Koru z Nowej Zelandii. Czy to przełomowa odmiana?
Hodowca Andy McGrath mówi o niej, jak o najważniejszej z odmian w ostatnich 50 latach hodowli jabłoni. Odmiana Plumac, która na rynek trafiła pod marką Koru jest wg niego idealna pod względem jakości, produktywności i zdolności przechowalniczych. W nowozelandzkiej szkółce McGrath Nurseries, z której pochodzi Koru, jej jabłka zachwalane są jako słodkie i aromatyczne, zawsze jędrne i chrupiące.
Na razie jabłka Koru są sprzedawane przede wszystkim w Stanach Zjednoczonych, ale planowana jest ekspansja globalna. W USA przybywa nasadzeń odmiany Plumac. McGrath chce, aby była ona uprawiana także w innych krajach, co pozwoli na zwiększenie podaży, gdyż jak twierdzi popyt jest ogromny.

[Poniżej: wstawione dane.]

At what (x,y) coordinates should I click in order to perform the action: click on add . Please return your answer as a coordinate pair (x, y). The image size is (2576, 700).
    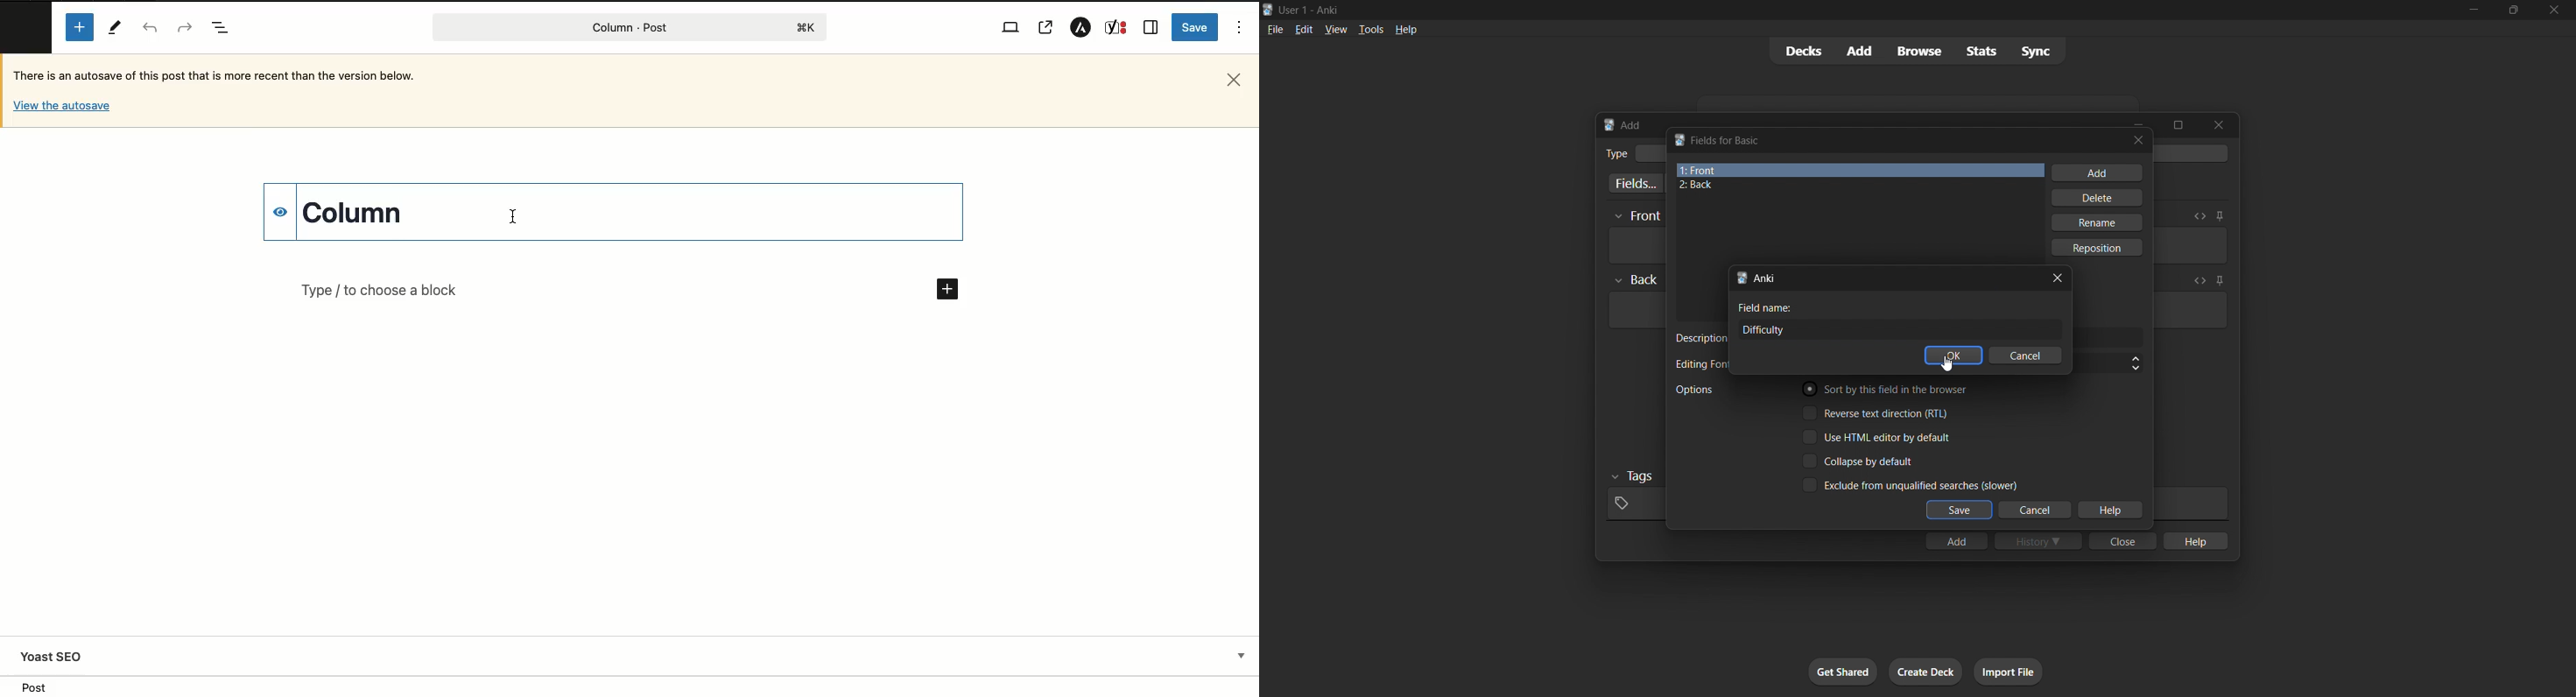
    Looking at the image, I should click on (2097, 173).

Jak podkreśla hodowca, szczególnie ważny jest właściwy marketing marki Koru, co oznacza dużą dyscyplinę i unikanie najmniejszych nawet błędów. Wyznaje on, że przez lata widział wiele dobrych odmian, które z powodu błędów marketingowych nie odnosiły sukcesu.
W 2015 roku wyeksportowano z Nowej Zelandii ok. 40 tys. kartonów z jabłkami Koru. Na rynek trafiło też 5000 kartonów jabłek amerykańskich. W tym roku zbiory mają wynieść ok. 100 tys. kartonów.